Dynamic Modeling and Mitigation of Cascading Failures in Power Grids With Interdependent Cyber and Physical Layers

Modeling and prevention of cascading failure in power systems are important topics of research. We propose a dynamic cascading failure model that considers realistic interdependencies between power and communication networks used for system monitoring and control in power grids. In this model, power line outages do not immediately disconnect communication links, whereas communication nodes have battery backup that starts depleting after considerable load shedding in the collocated bus or bus outage. When a communication node’s battery is fully depleted, the node disconnects from the cyber layer, potentially reducing the observability and controllability of the power grid.
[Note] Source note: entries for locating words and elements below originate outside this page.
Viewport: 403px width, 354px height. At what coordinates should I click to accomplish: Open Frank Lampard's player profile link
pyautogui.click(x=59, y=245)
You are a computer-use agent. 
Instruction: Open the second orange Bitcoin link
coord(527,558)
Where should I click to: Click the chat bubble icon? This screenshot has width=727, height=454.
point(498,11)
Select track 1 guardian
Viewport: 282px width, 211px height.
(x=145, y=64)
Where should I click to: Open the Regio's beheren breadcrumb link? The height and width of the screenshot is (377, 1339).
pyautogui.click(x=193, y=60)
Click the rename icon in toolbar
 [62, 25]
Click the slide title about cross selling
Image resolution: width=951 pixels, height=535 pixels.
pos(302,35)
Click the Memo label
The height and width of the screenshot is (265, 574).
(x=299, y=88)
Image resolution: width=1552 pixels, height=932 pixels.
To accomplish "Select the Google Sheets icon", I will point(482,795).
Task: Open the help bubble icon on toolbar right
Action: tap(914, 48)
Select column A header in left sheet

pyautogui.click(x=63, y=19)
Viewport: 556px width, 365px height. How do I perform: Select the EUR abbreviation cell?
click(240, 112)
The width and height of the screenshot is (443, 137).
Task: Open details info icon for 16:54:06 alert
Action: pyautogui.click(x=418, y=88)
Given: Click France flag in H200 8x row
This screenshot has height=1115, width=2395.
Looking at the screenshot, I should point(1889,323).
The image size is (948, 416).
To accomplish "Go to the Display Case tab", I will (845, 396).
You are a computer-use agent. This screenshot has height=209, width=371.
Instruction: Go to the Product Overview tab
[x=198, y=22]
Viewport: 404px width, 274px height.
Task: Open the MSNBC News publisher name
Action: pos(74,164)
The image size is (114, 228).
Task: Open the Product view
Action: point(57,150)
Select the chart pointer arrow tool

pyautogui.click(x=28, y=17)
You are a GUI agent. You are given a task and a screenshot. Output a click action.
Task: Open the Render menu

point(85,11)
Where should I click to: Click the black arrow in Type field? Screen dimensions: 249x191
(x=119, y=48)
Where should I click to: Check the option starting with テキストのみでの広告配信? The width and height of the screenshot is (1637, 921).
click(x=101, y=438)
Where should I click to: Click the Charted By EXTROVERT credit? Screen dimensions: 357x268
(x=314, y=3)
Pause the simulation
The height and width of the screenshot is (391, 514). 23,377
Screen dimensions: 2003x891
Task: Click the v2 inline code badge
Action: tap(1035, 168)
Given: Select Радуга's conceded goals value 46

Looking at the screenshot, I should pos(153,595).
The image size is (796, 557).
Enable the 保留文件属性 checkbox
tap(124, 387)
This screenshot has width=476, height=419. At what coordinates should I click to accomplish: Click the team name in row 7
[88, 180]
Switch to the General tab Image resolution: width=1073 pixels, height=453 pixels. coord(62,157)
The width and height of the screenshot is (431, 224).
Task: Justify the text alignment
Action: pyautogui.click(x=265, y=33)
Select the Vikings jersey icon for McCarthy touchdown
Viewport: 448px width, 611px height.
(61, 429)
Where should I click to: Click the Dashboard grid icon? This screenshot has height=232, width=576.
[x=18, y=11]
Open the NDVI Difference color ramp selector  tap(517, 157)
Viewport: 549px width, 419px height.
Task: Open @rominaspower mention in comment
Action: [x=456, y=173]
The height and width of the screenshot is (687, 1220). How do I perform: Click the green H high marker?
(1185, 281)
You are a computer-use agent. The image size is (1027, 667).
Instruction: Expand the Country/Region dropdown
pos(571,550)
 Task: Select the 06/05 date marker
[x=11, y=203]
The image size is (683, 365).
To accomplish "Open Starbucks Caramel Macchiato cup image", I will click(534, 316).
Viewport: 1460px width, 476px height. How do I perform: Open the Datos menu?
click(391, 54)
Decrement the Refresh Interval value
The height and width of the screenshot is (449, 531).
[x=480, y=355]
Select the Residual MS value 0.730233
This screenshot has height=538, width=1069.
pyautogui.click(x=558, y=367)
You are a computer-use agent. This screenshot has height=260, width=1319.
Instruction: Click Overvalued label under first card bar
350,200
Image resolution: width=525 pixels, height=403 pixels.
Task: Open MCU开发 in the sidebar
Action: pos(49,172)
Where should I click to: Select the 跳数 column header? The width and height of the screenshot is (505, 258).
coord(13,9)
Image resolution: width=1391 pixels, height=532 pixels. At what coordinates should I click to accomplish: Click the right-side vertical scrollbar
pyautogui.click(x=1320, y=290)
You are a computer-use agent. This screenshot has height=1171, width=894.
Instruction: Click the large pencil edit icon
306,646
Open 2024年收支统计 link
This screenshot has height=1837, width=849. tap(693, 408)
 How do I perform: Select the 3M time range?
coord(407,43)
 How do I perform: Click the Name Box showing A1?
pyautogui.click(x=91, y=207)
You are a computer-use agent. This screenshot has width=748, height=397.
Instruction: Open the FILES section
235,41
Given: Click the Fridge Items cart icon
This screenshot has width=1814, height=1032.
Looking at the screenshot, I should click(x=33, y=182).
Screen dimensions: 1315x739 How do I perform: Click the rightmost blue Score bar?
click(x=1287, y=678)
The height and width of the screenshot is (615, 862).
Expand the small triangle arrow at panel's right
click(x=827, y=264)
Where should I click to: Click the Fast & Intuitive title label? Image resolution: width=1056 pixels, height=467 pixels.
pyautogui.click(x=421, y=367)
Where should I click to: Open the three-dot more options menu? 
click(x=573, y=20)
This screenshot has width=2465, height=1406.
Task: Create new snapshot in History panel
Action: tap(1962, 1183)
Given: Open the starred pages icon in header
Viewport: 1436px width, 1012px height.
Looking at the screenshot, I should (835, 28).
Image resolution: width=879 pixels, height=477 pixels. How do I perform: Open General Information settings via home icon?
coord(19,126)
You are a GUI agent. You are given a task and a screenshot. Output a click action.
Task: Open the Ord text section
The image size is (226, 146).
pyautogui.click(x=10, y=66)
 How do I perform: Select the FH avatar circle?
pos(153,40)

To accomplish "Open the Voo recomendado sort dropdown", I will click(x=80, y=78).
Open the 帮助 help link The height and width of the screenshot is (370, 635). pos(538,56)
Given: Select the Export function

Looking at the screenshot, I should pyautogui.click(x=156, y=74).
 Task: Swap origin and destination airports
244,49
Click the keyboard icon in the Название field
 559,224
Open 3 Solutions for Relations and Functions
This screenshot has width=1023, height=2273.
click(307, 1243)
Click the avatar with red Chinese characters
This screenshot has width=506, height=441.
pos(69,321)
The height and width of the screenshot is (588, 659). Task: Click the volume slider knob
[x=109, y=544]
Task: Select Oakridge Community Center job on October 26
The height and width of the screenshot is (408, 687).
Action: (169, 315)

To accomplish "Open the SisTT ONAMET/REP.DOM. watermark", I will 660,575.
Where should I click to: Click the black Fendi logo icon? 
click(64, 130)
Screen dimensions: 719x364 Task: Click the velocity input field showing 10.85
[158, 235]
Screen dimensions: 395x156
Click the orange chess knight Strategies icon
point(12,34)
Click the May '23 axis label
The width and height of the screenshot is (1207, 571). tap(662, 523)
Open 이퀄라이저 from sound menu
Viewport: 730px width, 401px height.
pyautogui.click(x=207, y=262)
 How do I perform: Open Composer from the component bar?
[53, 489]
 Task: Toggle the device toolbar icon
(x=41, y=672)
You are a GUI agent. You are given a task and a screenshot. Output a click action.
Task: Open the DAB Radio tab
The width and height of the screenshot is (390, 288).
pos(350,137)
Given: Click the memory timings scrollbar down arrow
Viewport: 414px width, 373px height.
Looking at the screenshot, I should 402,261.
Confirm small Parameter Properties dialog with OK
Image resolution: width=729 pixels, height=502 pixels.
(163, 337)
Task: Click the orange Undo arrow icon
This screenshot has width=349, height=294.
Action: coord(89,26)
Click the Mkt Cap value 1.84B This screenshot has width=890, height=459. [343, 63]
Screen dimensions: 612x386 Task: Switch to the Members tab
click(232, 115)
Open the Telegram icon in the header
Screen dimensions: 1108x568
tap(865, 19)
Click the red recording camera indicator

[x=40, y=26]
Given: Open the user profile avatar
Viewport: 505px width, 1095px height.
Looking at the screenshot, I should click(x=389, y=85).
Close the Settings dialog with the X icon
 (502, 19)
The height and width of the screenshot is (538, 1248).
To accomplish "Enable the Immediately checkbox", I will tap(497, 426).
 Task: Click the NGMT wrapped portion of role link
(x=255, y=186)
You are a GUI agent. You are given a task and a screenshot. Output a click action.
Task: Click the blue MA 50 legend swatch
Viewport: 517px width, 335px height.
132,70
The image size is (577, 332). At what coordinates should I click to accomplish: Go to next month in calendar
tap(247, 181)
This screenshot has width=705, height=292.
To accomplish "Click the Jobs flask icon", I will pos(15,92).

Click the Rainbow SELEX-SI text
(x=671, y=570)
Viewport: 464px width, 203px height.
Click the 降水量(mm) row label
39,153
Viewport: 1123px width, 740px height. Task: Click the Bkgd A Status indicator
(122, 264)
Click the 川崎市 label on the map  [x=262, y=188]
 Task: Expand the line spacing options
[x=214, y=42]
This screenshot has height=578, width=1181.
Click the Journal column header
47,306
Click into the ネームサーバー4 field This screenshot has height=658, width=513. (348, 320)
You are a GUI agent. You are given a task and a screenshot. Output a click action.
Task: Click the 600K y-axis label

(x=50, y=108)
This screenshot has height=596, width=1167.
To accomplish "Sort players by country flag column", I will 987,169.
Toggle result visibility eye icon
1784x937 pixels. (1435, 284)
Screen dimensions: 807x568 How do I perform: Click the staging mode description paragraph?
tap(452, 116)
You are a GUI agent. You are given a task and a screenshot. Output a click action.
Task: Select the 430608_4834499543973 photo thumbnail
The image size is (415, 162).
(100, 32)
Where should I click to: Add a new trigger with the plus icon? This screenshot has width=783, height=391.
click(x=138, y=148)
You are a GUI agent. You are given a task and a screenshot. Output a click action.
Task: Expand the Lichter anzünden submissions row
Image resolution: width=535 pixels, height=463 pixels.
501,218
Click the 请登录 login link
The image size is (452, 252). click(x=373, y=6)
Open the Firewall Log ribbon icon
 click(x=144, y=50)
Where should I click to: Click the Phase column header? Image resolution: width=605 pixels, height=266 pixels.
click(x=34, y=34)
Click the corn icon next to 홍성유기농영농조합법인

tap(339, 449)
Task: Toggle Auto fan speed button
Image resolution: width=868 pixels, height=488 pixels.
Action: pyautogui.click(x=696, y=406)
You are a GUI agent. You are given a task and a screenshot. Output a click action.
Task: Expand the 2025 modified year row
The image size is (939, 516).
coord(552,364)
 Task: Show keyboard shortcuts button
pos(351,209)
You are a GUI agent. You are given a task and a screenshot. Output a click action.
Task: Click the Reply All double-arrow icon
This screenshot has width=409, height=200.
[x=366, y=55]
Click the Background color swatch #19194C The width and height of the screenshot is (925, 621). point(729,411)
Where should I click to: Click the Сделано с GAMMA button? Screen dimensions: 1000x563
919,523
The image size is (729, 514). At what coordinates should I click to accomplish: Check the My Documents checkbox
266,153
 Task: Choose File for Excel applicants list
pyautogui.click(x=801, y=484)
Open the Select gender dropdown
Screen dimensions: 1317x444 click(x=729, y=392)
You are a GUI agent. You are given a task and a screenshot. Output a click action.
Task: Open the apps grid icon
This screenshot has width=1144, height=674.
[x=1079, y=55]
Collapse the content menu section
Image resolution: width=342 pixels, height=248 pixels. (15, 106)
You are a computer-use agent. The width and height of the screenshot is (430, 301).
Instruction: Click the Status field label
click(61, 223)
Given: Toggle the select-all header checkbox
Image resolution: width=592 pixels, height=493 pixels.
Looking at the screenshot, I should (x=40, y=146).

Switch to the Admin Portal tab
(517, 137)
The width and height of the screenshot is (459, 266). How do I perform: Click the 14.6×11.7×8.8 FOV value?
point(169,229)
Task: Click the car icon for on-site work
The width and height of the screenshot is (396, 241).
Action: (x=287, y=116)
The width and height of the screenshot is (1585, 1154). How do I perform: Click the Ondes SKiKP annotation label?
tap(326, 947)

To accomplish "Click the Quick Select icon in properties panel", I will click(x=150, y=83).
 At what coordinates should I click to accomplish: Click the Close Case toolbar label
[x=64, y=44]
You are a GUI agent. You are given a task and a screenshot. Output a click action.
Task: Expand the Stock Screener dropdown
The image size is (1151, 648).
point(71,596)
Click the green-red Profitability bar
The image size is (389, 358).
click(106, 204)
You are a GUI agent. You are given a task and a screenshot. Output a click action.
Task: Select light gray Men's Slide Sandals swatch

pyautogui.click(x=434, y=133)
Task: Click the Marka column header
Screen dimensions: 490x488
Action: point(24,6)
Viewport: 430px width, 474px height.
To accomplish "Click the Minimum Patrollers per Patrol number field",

A centralized optimal preventive controller (OPC) to minimize load shedding is proposed for cascade mitigation, which is applied selectively on fully observable and controllable islands. The OPC considers AC power flow equations, multiple hard constraints, and treats overloading of lines as soft constraints. The results of Monte-Carlo simulations on the IEEE 118-bus and the 2,383-bus Polish systems demonstrate that the proposed OPC is effective in mitigating cascading failures. Finally, we demonstrate that our recently proposed Backward Euler method with Predictor-Corrector can reduce the average simulation time by approximately 9 – 26-folds compared to the Trapezoidal method with acceptable accuracy.